Brief. Your task is to repeat each record verbatim, exactly as it was written.

^^^^^^^^

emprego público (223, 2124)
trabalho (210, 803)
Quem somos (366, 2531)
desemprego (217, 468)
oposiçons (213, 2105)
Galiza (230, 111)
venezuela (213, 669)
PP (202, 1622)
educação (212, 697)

^^^^^^^^

Output of the task.
emprego público (223, 2124)
trabalho (210, 803)
Quem somos (366, 2531)
desemprego (217, 468)
oposiçons (213, 2105)
Galiza (230, 111)
venezuela (213, 669)
PP (202, 1622)
educação (212, 697)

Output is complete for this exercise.